Last year, music industry group BPI signed an agreement with YouTube-MP3 to block UK visitors, which sounds very familiar. While the BPI is not directly responsible for the recent geo-blocks, the group sees it as a positive trend.
“We are seeing that the closure of the largest stream ripping site, YouTube-mp3, following coordinated global legal action from record companies, is having an impact on the operations of other ripping sites,” BPI Chief Executive Geoff Taylor informs TorrentFreak.
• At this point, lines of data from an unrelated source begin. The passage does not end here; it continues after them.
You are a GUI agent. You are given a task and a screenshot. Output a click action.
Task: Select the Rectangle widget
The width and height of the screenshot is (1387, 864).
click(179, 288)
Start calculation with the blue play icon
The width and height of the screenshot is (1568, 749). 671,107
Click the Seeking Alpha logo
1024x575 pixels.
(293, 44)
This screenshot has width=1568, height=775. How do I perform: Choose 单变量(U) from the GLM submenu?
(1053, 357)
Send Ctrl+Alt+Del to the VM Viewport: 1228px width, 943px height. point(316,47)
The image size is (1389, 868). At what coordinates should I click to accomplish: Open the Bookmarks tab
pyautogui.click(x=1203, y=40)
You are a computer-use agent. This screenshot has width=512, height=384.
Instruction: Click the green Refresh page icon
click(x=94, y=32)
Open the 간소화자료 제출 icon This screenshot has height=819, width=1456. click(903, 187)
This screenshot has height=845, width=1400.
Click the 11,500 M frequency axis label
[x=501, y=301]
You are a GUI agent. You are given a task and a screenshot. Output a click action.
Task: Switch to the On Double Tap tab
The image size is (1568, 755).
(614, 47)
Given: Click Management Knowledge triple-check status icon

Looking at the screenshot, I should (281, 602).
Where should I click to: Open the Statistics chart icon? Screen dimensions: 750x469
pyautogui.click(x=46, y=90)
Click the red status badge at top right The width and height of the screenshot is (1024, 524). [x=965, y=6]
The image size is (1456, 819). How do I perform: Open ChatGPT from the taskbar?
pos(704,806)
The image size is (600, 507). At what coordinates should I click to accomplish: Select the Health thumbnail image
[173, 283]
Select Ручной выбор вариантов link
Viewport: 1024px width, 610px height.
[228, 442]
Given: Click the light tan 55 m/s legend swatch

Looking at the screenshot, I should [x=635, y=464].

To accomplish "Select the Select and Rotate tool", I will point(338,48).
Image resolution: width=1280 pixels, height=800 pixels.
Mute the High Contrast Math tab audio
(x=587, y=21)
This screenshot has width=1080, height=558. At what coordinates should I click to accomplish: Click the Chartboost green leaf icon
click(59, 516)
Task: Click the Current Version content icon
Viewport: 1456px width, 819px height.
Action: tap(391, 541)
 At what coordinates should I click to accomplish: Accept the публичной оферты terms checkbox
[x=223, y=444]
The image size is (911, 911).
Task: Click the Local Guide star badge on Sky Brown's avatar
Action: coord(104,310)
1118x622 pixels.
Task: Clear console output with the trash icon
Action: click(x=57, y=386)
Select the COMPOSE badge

“However, stream ripping remains a major issue for the industry. These sites are making large sums of money from music without paying a penny to those that invest in and create it. We will continue to take legal action against other illegal ripping sites where necessary.”
Stream rippers or converters are not by definition illegal, as pointed out by the CCIA last week. However, music industry groups will continue to crack down on the ones they view as copyright infringing.
MP3Juices.cc and YtMp3.cc are likely hoping to take the pressure off with their voluntary geo-blocking. Time will tell whether that’s a good strategy. In any event, it didn’t prevent YouTube-MP3 from caving in completely, in the end.